• Latihan:
A: Sebutkan semua daerah luar yang asal tokoh budaya dan spiritualnya disebut dalam berita ruwatan.
B: Tolong jawab pertanyaan berikut berdasarkan berita ruwatan.
(i) Berapa kira-kira jumlah peserta ruwatan yang hadir?
(ii) Di mana kirab Suro berakhir sebelum kembali ke halaman vihara?
(iii) Siapa nama Camat Kaloran yang memberikan sambutan?
C: Tulis ulang bagian berita ruwatan mulai dari "Ruwatan Sukerta 1959/2025 di" sampai "Selasa malam (22/7/2025).", dengan "Selasa" diganti menjadi "Rabu".

• Kutipan Pilihan:
___
Ruwatan Sukerta 1959/2025 di Temanggung: Kirab Suro dan Wayang Kulit Semarakkan Malam Penuh Makna di Vihara Dharma Sarana
Laporan: Wahono
TEMANGGUNG | SUARAGLOBAL.COM – Suasana khidmat dan sakral menyelimuti Dusun Krecek, Desa Getas, Kecamatan Kaloran, Kabupaten Temanggung, saat perhelatan Selamatan Bulan Suro dan Pagelaran Wayang Kulit dalam rangka Ruwatan Sukerta 1959/2025 Bina Manggala Sejahtera, yang digelar di halaman Vihara Dhamma Sarana, Selasa malam (22/7/2025).
Kegiatan ruwatan ini telah menjadi agenda tahunan selama empat tahun terakhir dan menarik perhatian berbagai kalangan, tidak hanya dari Temanggung, tetapi juga tokoh-tokoh budaya dan spiritual dari luar daerah seperti Blitar, Surabaya, Jombang, Ponorogo, dan Kediri. Tercatat sekitar 50 peserta ruwatan turut hadir, dengan niat membersihkan diri dari sukerta—beban spiritual atau kutukan yang diyakini menghalangi keberkahan hidup.
Rangkaian acara dimulai sejak malam hari dengan kirab Suro, di mana para peserta ruwatan dan masyarakat sekitar melakukan prosesi berjalan kaki mengelilingi Dusun Krecek. Kirab ini tidak hanya sebagai pembuka, tetapi juga sebagai simbol pembersihan diri dan lingkungan, yang kemudian berakhir di lapangan dusun dan kembali ke halaman vihara sebagai titik pusat kegiatan.
Dalam sambutannya, Camat Kaloran, Juli Riastiana Trisnamurti, S.Sos., M.M., menyampaikan bahwa kegiatan ini merupakan bentuk ungkapan rasa syukur kepada Tuhan Yang Maha Esa sekaligus bagian dari pelestarian budaya Jawa yang kental dengan nilai spiritual dan penghormatan terhadap leluhur.
“Kegiatan ini adalah salah satu bentuk ungkapan rasa syukur kepada Tuhan atas nikmat dan rejeki yang berlimpah. Bagi saudara-saudara yang diruwat, ini menjadi ikhtiar untuk menghilangkan sukerta dalam diri agar dibebaskan dari marabahaya serta diberikan keberkahan hidup,” ujar Juli.
Ia juga menekankan pentingnya menanamkan kesadaran budaya kepada generasi muda, khususnya masyarakat Kaloran dan sekitarnya.
___
• Cuplikan Data:
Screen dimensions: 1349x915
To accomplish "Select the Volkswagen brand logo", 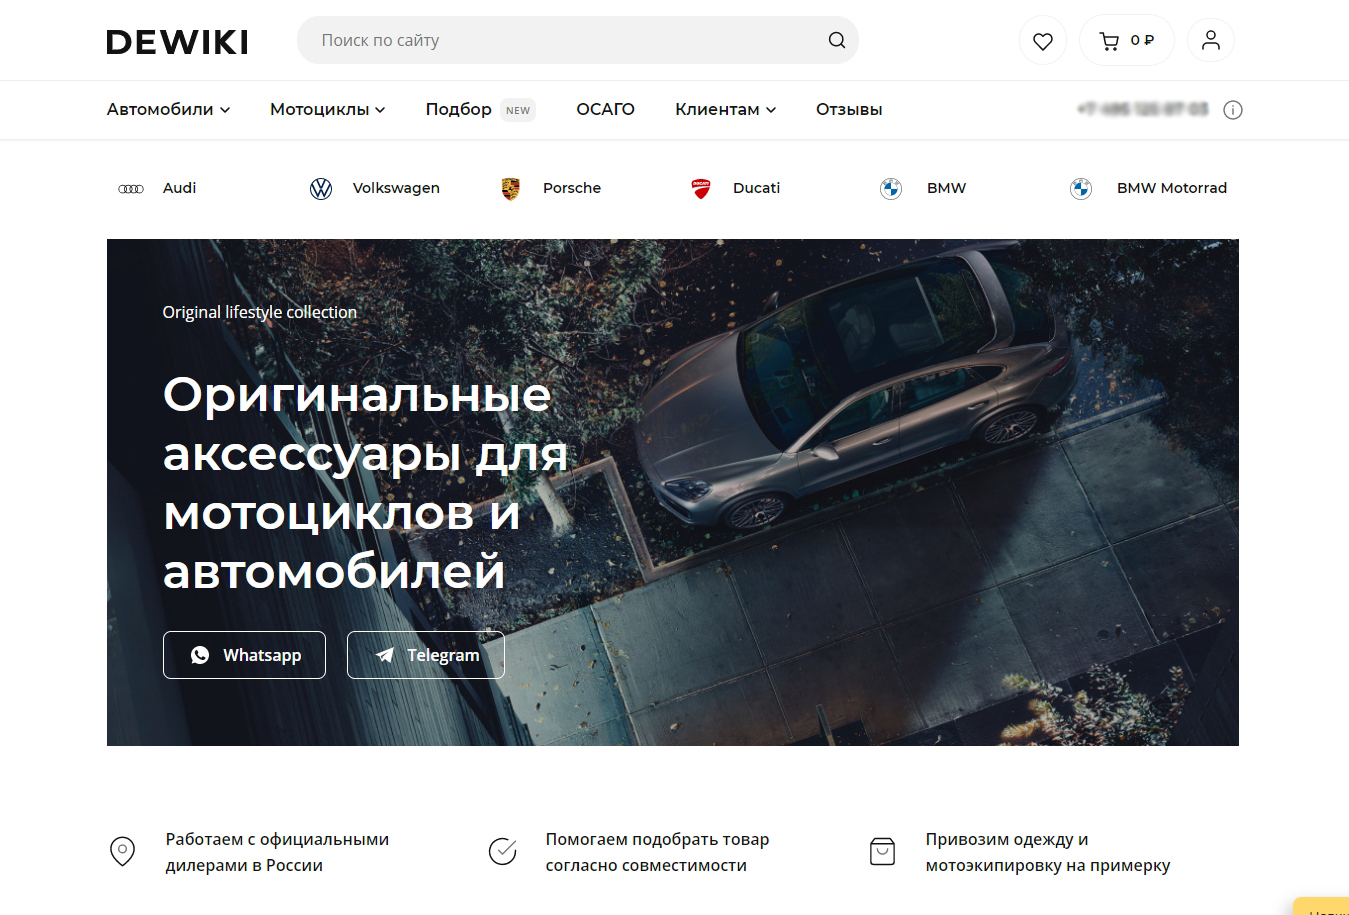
___
• Jawaban Berurutan:
A: Blitar, Surabaya, Jombang, Ponorogo, Kediri

B:
(i) Sekitar 50 peserta.
(ii) Di lapangan dusun.
(iii) Juli Riastiana Trisnamurti, S.Sos., M.M.

C:
Ruwatan Sukerta 1959/2025 di Temanggung: Kirab Suro dan Wayang Kulit Semarakkan Malam Penuh Makna di Vihara Dharma Sarana
Laporan: Wahono
TEMANGGUNG | SUARAGLOBAL.COM – Suasana khidmat dan sakral menyelimuti Dusun Krecek, Desa Getas, Kecamatan Kaloran, Kabupaten Temanggung, saat perhelatan Selamatan Bulan Suro dan Pagelaran Wayang Kulit dalam rangka Ruwatan Sukerta 1959/2025 Bina Manggala Sejahtera, yang digelar di halaman Vihara Dhamma Sarana, Rabu malam (22/7/2025).